TASK
The finished copy should hold every entry exactly as given, and no pictures.

[Stored data entries]
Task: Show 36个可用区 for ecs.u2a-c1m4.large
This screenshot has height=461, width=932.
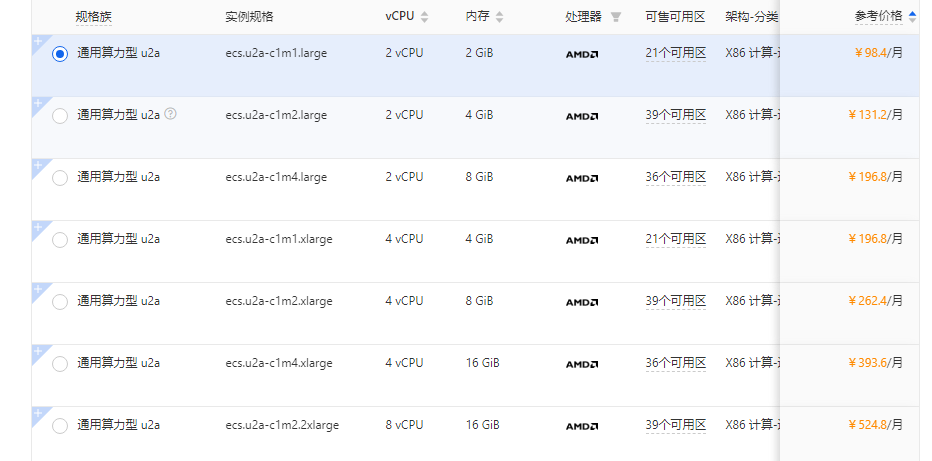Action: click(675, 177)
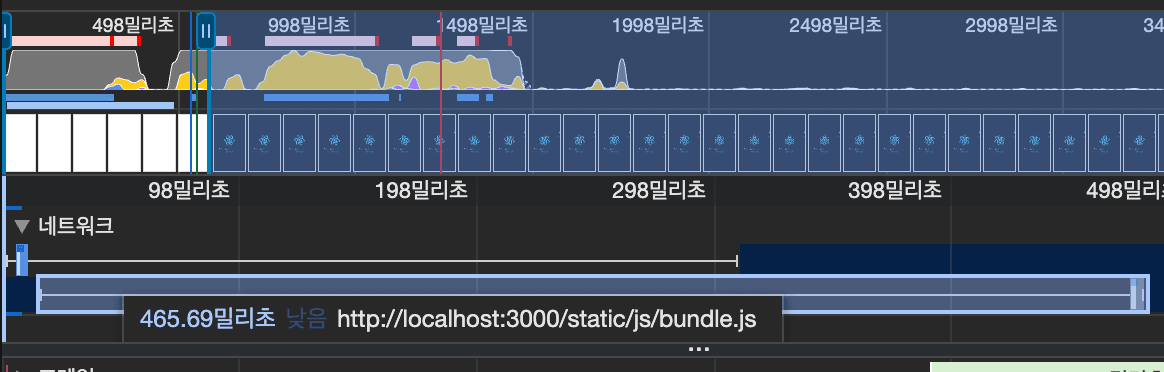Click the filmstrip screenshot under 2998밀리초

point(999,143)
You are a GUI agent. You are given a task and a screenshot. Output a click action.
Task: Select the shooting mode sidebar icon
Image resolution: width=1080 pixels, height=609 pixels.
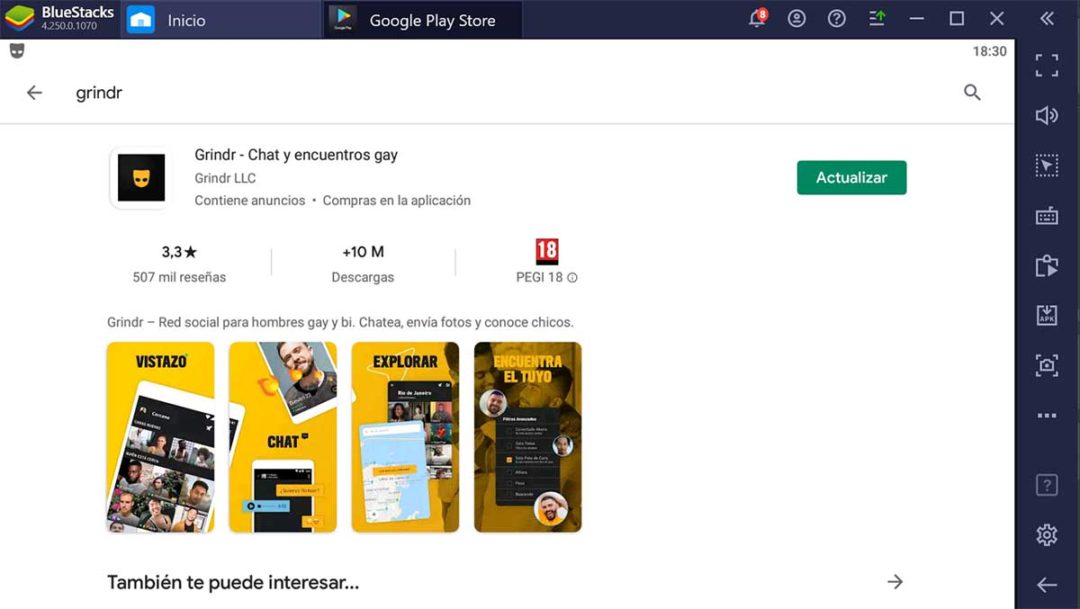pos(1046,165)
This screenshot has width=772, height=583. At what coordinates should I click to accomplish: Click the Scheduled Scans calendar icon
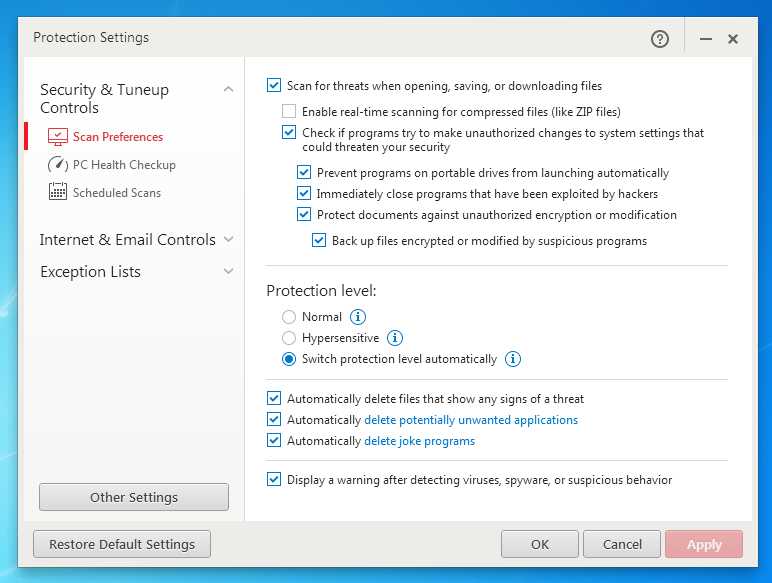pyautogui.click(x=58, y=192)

TASK ANSWER
Task: Show 36个可用区 for ecs.u2a-c1m4.large
This screenshot has height=461, width=932.
Action: click(675, 177)
Click the filmstrip screenshot under 2998밀리초

point(999,143)
You are a GUI agent. You are given a task and a screenshot. Output a click action.
Task: Select the shooting mode sidebar icon
Image resolution: width=1080 pixels, height=609 pixels.
pos(1046,165)
This screenshot has width=772, height=583. At what coordinates should I click to accomplish: Click the Scheduled Scans calendar icon
pyautogui.click(x=58, y=192)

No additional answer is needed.